*WHAT YOU HAVE TO DO:*
Which of the lines in the records below hold the string "search"? Copy every one of them.

[Stored items]
----------

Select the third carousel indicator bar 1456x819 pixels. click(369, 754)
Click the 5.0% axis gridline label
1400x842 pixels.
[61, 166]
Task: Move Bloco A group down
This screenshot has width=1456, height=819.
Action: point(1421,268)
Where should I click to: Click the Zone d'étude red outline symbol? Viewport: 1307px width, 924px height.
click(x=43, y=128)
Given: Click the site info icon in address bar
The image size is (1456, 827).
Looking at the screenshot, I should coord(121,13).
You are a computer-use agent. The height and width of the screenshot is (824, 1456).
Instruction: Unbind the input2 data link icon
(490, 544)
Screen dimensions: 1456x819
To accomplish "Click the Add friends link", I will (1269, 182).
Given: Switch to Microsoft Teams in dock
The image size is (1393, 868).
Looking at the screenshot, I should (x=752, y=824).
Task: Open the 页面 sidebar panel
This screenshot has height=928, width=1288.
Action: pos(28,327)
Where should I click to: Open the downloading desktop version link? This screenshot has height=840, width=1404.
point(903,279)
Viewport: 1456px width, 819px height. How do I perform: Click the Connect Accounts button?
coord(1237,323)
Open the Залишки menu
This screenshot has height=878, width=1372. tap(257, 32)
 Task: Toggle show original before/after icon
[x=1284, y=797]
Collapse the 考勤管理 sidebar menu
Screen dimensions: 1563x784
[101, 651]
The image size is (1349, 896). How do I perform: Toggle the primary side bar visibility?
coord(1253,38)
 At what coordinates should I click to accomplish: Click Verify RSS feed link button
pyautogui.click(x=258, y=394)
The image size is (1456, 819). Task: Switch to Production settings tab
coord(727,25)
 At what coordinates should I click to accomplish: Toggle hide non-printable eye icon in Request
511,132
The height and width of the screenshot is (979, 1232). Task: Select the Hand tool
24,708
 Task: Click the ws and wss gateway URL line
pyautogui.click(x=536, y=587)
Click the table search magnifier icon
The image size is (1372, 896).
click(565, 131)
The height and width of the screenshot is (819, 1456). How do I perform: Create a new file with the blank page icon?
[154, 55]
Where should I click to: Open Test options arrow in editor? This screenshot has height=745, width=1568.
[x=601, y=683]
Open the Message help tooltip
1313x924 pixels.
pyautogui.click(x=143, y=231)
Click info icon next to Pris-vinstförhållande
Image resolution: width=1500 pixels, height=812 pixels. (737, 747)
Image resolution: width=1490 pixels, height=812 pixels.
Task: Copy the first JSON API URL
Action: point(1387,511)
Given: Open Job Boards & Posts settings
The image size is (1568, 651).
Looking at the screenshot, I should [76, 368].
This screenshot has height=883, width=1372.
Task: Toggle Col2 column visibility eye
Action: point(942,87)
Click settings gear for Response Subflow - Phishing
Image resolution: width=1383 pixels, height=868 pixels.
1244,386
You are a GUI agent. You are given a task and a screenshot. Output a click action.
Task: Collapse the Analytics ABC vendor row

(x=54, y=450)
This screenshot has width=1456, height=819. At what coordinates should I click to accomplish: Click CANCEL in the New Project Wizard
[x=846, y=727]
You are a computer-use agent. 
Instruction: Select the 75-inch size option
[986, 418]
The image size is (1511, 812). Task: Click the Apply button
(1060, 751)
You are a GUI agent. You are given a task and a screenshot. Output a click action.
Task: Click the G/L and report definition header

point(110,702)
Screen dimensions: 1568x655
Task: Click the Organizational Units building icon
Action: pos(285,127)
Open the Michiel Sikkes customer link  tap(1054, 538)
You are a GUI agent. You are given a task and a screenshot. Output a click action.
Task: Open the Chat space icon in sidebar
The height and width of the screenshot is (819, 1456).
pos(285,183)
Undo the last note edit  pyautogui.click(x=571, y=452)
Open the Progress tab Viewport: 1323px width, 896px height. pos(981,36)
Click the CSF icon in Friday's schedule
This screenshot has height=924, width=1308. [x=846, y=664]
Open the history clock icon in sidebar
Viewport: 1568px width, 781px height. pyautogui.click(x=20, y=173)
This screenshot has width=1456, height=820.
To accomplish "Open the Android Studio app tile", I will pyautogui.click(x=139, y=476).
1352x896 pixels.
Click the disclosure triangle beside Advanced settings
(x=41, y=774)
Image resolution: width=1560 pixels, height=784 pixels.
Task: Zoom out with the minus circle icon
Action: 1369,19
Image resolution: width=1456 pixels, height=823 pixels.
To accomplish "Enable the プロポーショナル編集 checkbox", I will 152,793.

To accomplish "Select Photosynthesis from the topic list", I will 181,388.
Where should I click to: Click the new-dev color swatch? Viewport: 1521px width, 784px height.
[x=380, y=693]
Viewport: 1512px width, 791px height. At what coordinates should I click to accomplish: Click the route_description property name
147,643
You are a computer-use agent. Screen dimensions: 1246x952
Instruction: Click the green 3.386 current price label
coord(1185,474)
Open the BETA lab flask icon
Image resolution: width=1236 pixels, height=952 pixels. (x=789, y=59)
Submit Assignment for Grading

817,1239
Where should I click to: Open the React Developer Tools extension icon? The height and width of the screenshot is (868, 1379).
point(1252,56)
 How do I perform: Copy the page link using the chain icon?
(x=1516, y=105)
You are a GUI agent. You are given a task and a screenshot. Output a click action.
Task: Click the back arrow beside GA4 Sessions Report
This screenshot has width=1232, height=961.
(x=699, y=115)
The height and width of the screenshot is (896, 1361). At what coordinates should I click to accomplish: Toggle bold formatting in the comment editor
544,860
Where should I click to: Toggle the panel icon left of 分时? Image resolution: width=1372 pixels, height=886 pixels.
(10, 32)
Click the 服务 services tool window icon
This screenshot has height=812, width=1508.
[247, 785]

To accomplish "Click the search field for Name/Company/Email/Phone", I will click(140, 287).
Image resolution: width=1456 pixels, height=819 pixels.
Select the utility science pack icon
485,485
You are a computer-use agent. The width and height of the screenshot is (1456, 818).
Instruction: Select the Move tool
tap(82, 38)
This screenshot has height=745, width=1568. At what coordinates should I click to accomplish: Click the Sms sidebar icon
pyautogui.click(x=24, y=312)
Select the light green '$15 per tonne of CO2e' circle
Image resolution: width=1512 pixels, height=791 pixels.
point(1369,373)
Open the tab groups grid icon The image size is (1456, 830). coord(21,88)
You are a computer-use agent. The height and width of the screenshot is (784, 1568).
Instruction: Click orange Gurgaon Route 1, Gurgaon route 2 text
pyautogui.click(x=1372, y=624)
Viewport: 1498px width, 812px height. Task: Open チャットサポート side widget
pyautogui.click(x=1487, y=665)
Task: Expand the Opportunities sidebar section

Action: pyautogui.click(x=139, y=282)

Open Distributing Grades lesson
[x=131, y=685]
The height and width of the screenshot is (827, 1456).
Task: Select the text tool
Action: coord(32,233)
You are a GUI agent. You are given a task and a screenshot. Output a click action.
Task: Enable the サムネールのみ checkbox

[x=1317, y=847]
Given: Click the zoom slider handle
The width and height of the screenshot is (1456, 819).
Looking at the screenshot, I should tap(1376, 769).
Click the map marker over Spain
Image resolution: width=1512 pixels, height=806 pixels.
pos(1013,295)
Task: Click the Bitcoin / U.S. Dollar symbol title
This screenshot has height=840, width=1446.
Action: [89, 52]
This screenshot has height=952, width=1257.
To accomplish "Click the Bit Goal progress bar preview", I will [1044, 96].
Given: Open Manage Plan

----------

*ANSWER AREA:*
Click the table search magnifier icon
To accomplish "Click the search field for Name/Company/Email/Phone", I will click(140, 287).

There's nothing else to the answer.